I am now putting those ideas together to look at programming beyond the syntax into a MOOC for Udemy which I hope will make us all better and more conscious programmers while providing a discussion catalyst for those relatively new to solving problems with computers.
For those not facile on GitHub you can go directly to the Wiki here under construction
- project to develop a tool set for discrete simulation approachable by a wide range of users, rigorous in it’s application and open sourced (and therefore relatively inexpensive)
- This is an exercise with Java for me to review my Accounting basics and to develop a useful, "plain vanilla" bookkeeping system for small business. It is good practice when learning a new application domain to look at examples of development and code for activities basic to that domain. In this case, the process is expected to ultimately produce a Java package of accounting objects from the exercise.

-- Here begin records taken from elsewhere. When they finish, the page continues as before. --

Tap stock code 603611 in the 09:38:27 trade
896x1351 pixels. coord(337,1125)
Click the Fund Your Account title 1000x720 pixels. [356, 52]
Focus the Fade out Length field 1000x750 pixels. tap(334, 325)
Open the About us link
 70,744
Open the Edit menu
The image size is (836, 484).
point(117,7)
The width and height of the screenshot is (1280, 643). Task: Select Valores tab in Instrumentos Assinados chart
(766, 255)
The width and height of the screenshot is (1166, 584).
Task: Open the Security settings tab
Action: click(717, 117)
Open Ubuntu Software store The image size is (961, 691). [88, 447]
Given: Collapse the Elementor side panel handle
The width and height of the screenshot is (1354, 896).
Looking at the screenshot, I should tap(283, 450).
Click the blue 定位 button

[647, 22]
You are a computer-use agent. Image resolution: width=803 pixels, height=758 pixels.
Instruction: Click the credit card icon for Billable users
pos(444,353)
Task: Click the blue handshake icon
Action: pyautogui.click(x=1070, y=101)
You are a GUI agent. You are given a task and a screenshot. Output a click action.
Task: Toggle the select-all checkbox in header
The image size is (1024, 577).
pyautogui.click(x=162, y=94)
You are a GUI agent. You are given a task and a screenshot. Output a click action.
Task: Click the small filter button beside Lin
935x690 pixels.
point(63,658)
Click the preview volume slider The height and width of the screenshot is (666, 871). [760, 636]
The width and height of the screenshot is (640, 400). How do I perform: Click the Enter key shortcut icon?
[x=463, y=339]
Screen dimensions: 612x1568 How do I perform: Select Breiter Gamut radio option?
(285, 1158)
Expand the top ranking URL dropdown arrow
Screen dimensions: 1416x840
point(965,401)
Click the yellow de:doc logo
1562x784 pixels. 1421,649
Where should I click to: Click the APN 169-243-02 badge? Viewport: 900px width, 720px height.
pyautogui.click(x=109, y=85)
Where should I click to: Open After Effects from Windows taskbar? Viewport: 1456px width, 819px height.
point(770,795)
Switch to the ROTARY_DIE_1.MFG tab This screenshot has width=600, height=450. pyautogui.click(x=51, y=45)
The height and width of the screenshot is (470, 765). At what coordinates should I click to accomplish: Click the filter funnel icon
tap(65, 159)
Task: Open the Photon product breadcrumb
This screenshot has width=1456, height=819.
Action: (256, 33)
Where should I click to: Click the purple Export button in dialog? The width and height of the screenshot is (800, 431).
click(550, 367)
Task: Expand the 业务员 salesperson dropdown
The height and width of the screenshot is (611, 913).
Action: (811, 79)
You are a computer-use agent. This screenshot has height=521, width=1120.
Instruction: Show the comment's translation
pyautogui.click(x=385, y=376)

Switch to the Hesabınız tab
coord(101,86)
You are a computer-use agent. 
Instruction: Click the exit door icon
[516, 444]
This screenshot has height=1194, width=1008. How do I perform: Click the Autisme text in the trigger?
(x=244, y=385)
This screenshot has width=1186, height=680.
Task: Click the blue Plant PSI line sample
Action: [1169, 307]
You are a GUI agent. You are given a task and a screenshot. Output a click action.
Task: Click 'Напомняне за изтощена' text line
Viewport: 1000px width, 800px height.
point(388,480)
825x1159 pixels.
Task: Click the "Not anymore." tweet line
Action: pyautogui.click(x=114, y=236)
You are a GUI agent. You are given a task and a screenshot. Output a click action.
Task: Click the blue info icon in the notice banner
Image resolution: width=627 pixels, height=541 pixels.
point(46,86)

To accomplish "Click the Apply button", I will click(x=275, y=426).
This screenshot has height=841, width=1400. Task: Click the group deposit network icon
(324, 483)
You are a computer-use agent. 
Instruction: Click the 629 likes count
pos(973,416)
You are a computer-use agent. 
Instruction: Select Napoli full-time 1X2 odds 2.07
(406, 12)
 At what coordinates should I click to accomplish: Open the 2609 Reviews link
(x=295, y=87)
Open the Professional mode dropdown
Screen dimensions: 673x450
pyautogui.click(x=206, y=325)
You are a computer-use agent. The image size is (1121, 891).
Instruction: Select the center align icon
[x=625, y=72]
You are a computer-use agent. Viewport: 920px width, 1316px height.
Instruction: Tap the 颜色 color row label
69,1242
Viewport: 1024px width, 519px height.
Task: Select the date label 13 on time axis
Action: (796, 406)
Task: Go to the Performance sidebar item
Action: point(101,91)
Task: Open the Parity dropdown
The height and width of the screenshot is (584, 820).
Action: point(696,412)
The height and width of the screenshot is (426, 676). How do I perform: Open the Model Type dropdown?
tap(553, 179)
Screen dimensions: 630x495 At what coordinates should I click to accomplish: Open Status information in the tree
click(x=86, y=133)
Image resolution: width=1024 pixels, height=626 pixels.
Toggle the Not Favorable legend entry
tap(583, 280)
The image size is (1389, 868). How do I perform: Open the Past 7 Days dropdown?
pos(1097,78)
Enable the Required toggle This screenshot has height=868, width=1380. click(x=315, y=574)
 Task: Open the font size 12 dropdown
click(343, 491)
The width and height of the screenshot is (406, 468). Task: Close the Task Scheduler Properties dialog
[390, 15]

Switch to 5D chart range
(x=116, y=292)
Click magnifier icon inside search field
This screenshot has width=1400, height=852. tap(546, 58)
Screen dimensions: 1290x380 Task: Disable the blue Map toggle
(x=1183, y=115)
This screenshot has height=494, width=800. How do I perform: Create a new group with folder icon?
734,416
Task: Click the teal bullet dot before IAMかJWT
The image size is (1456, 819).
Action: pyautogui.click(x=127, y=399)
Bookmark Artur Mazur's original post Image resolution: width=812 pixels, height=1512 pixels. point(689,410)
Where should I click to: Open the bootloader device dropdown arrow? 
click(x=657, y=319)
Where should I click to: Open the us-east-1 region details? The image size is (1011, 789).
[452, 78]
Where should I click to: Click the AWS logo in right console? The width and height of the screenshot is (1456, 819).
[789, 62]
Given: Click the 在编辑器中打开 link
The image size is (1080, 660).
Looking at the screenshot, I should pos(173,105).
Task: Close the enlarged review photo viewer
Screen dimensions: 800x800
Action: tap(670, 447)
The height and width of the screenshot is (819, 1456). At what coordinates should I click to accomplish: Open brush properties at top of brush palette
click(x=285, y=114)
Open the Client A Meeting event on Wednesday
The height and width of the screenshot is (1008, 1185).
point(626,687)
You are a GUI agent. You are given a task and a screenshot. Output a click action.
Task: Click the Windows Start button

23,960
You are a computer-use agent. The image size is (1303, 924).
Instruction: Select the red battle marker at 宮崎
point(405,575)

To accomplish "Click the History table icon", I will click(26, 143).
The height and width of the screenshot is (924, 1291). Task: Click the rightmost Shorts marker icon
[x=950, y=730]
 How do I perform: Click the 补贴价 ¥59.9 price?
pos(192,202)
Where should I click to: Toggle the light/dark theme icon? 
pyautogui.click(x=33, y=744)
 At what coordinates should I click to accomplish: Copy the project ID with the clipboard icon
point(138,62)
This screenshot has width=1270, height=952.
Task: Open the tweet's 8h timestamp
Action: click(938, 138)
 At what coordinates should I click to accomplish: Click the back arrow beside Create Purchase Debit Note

- a collaborative project with freelance developer S.G.Setzer (The Y-S Collaboration). This is an object based Business Card application project to develop an eCard which displays and prints copies of itself and exports itself to contact managers.
- This is a cool thing I thought of, though it's still at an abstract concept stage at this point in time. Discussions and an assignment on Coursera Algorithms Part 2 suggests the approach as a graph theoretic problem. (By the way, I really liked this course!)
- I am not currently contributing to anyone else's projects but most of the forks are of interest to me as coding examples and references listed in my repositories on Github.